▶ Source data
** Start **

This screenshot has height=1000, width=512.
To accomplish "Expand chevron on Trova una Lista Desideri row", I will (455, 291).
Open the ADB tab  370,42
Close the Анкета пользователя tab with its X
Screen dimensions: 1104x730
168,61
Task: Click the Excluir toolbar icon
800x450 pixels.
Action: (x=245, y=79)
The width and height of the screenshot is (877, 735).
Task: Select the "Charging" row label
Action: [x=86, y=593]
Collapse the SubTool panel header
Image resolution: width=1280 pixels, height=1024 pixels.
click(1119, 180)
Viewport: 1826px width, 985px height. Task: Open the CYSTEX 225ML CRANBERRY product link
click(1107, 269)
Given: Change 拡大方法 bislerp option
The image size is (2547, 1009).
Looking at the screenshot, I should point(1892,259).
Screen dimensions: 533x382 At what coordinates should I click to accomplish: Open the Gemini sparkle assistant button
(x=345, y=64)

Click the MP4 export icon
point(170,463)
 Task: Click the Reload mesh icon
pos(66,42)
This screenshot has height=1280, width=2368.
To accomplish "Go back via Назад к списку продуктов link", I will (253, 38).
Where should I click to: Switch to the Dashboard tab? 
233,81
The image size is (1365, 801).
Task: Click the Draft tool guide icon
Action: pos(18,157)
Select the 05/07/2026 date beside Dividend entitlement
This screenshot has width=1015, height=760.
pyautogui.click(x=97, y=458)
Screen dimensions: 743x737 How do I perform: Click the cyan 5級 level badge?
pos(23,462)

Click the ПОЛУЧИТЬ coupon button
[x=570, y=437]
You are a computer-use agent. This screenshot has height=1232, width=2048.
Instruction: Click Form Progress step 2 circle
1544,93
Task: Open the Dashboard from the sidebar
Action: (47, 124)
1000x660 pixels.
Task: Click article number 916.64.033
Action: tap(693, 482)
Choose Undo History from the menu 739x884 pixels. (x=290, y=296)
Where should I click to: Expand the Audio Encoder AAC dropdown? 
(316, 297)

** End **

▶ Requirement
Please reproduce every row above, substituting "Display size" for "Screen dimensions" and leaving everything else unchanged.

▶ Written response
This screenshot has height=1000, width=512.
To accomplish "Expand chevron on Trova una Lista Desideri row", I will (455, 291).
Open the ADB tab  370,42
Close the Анкета пользователя tab with its X
Display size: 1104x730
168,61
Task: Click the Excluir toolbar icon
800x450 pixels.
Action: (x=245, y=79)
The width and height of the screenshot is (877, 735).
Task: Select the "Charging" row label
Action: [x=86, y=593]
Collapse the SubTool panel header
Image resolution: width=1280 pixels, height=1024 pixels.
click(1119, 180)
Viewport: 1826px width, 985px height. Task: Open the CYSTEX 225ML CRANBERRY product link
click(1107, 269)
Given: Change 拡大方法 bislerp option
The image size is (2547, 1009).
Looking at the screenshot, I should point(1892,259).
Display size: 533x382 At what coordinates should I click to accomplish: Open the Gemini sparkle assistant button
(x=345, y=64)

Click the MP4 export icon
point(170,463)
 Task: Click the Reload mesh icon
pos(66,42)
This screenshot has height=1280, width=2368.
To accomplish "Go back via Назад к списку продуктов link", I will (253, 38).
Where should I click to: Switch to the Dashboard tab? 
233,81
The image size is (1365, 801).
Task: Click the Draft tool guide icon
Action: pos(18,157)
Select the 05/07/2026 date beside Dividend entitlement
This screenshot has width=1015, height=760.
pyautogui.click(x=97, y=458)
Display size: 743x737 How do I perform: Click the cyan 5級 level badge?
pos(23,462)

Click the ПОЛУЧИТЬ coupon button
[x=570, y=437]
You are a computer-use agent. This screenshot has height=1232, width=2048.
Instruction: Click Form Progress step 2 circle
1544,93
Task: Open the Dashboard from the sidebar
Action: (47, 124)
1000x660 pixels.
Task: Click article number 916.64.033
Action: tap(693, 482)
Choose Undo History from the menu 739x884 pixels. (x=290, y=296)
Where should I click to: Expand the Audio Encoder AAC dropdown? 
(316, 297)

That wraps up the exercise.